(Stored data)
* * *

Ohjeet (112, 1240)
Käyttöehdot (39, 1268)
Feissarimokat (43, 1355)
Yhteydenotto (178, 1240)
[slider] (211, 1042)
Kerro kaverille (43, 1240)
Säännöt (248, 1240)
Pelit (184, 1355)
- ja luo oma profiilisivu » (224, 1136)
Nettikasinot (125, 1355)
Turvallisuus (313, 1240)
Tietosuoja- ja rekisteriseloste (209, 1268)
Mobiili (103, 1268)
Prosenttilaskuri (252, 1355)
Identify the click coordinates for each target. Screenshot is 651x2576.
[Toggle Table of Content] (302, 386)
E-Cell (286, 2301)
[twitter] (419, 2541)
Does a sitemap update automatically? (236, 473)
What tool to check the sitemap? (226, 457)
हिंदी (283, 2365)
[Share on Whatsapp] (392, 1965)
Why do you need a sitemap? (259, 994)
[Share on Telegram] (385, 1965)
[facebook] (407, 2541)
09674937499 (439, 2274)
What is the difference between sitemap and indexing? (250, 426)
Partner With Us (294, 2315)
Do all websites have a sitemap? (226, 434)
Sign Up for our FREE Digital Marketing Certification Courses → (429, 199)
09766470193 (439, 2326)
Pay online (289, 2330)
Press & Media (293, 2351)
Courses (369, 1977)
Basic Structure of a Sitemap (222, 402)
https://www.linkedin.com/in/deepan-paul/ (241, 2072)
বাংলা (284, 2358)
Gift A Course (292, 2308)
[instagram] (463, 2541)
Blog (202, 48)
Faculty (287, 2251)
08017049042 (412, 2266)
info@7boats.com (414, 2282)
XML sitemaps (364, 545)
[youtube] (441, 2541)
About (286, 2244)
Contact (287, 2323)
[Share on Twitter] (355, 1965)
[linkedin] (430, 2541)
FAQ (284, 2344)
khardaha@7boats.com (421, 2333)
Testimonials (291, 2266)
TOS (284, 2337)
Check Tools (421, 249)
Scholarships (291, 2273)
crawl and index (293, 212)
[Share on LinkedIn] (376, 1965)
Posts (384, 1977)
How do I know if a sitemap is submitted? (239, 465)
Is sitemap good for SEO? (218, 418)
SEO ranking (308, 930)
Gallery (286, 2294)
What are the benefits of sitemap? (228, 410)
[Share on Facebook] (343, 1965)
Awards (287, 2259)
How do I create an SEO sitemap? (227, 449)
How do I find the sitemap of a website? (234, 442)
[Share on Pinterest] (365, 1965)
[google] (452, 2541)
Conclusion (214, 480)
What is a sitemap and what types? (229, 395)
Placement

* * *

| PROBLEM |
Type the data out again, exactly.

| TASK SOLUTION |
Ohjeet (112, 1240)
Käyttöehdot (39, 1268)
Feissarimokat (43, 1355)
Yhteydenotto (178, 1240)
[slider] (211, 1042)
Kerro kaverille (43, 1240)
Säännöt (248, 1240)
Pelit (184, 1355)
- ja luo oma profiilisivu » (224, 1136)
Nettikasinot (125, 1355)
Turvallisuus (313, 1240)
Tietosuoja- ja rekisteriseloste (209, 1268)
Mobiili (103, 1268)
Prosenttilaskuri (252, 1355)
Identify the click coordinates for each target. Screenshot is 651x2576.
[Toggle Table of Content] (302, 386)
E-Cell (286, 2301)
[twitter] (419, 2541)
Does a sitemap update automatically? (236, 473)
What tool to check the sitemap? (226, 457)
हिंदी (283, 2365)
[Share on Whatsapp] (392, 1965)
Why do you need a sitemap? (259, 994)
[Share on Telegram] (385, 1965)
[facebook] (407, 2541)
09674937499 (439, 2274)
What is the difference between sitemap and indexing? (250, 426)
Partner With Us (294, 2315)
Do all websites have a sitemap? (226, 434)
Sign Up for our FREE Digital Marketing Certification Courses → (429, 199)
09766470193 (439, 2326)
Pay online (289, 2330)
Press & Media (293, 2351)
Courses (369, 1977)
Basic Structure of a Sitemap (222, 402)
https://www.linkedin.com/in/deepan-paul/ (241, 2072)
বাংলা (284, 2358)
Gift A Course (292, 2308)
[instagram] (463, 2541)
Blog (202, 48)
Faculty (287, 2251)
08017049042 (412, 2266)
info@7boats.com (414, 2282)
XML sitemaps (364, 545)
[youtube] (441, 2541)
About (286, 2244)
Contact (287, 2323)
[Share on Twitter] (355, 1965)
[linkedin] (430, 2541)
FAQ (284, 2344)
khardaha@7boats.com (421, 2333)
Testimonials (291, 2266)
TOS (284, 2337)
Check Tools (421, 249)
Scholarships (291, 2273)
crawl and index (293, 212)
[Share on LinkedIn] (376, 1965)
Posts (384, 1977)
How do I know if a sitemap is submitted? (239, 465)
Is sitemap good for SEO? (218, 418)
SEO ranking (308, 930)
Gallery (286, 2294)
What are the benefits of sitemap? (228, 410)
[Share on Facebook] (343, 1965)
Awards (287, 2259)
How do I create an SEO sitemap? (227, 449)
How do I find the sitemap of a website? (234, 442)
[Share on Pinterest] (365, 1965)
[google] (452, 2541)
Conclusion (214, 480)
What is a sitemap and what types? (229, 395)
Placement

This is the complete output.